What will the future look like for my sons and the other children of today? In the future, technology will be even more integrated in our lives.  While I'm not willing to predict that we will all be "plugged in" with chips embedded in our heads, I do think that technology will continue to be ubiquitous and that our children of today will be living in a world in which technology touches nearly every aspect of their lives.

What is your favorite gadget and why?
My latest favorite gadget is a Canon GL2 digital video camera. This past November, my boss and I hosted a symposium -- Coast Guard Measurement Summit 2007 -- on using metrics and measurement to better lead and manage the Coast Guard. I video-taped the two-and-a-half days of presentations and then uploaded them to the Internet. You can watch the entire Summit. Or pick and choose what sessions you watch. For free. It cost nothing to post, and it costs nothing, other than your connection to the Internet, for you to watch the video. The other thing about video that excites me is the ability to get anyone, students included, into making content. They could create a documentary; they could create a short (or full-length) film; they could create class projects, or record class activities. The possibilities for both learning and creating content are exciting and innumerable.

How often do others come to you for guidance in using technology?
All the time. In my role with the Coast Guard as an organizational performance consultant, one of my areas of specialty is innovation and technology. I help people in the Coast Guard use technology and innovate in order to improve performance. I am probably the go-to guy within the entire performance excellence community for web-based software applications; I'm the second or third person people call with questions about hardware and platform-based software.

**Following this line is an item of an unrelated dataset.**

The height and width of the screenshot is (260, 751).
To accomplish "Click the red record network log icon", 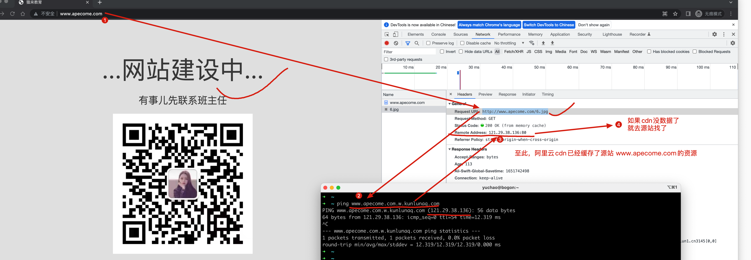I will pos(387,43).
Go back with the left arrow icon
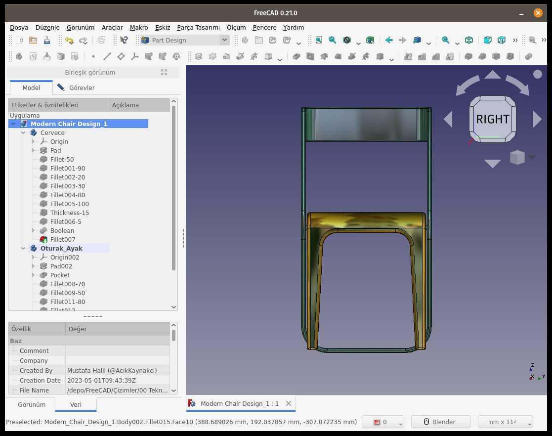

Describe the last new technology that you used and how you used it — and how you learned it?
I don't think this is the last new technology I've used, but it's the one that comes to mind: Zoho Creator, an online database tool. Creator allows the user to build data input screens and create datasheets to import into Excel or Access (or any other spreadsheet or database tool. It's fairly easy to use; I went right in and mucked about and pretty quickly I was able to create functional tools. I've created several tools recently, including one that collects work data from the 26 internal, organizational performance consultants in the Coast Guard. The possible uses of this web-based technology boggle my mind there are so many.

Describe the last thing you learned related to your work, that you didn’t learn in a classroom or from a book, and describe how you learned it.
Probably the last thing I learned was a couple time management tactics and tips from an online video presentation by Randy Pausch, a professor at Carnegie Mellon University. Dr. Pausch is renowned among tech-heads as the professor who gave the last lecture. Dr. Pausch is dying from pancreatic cancer; he gave his final lecture at Carnegie Mellon this past fall before moving his family to Chesapeake, Virginia, in preparation for his impending death. In November, Dr. Pausch spoke at the University of Virginia, the university at which he first gained tenure. His talk at UVA was about managing time; his perspective on time management is colored by his limited time remaining alive. The talk was taped, and it has been uploaded to the Internet for anyone to watch. My brother, a doctoral student at Indiana University of Pennsylvania, sent me a link to the video and suggested I watch it.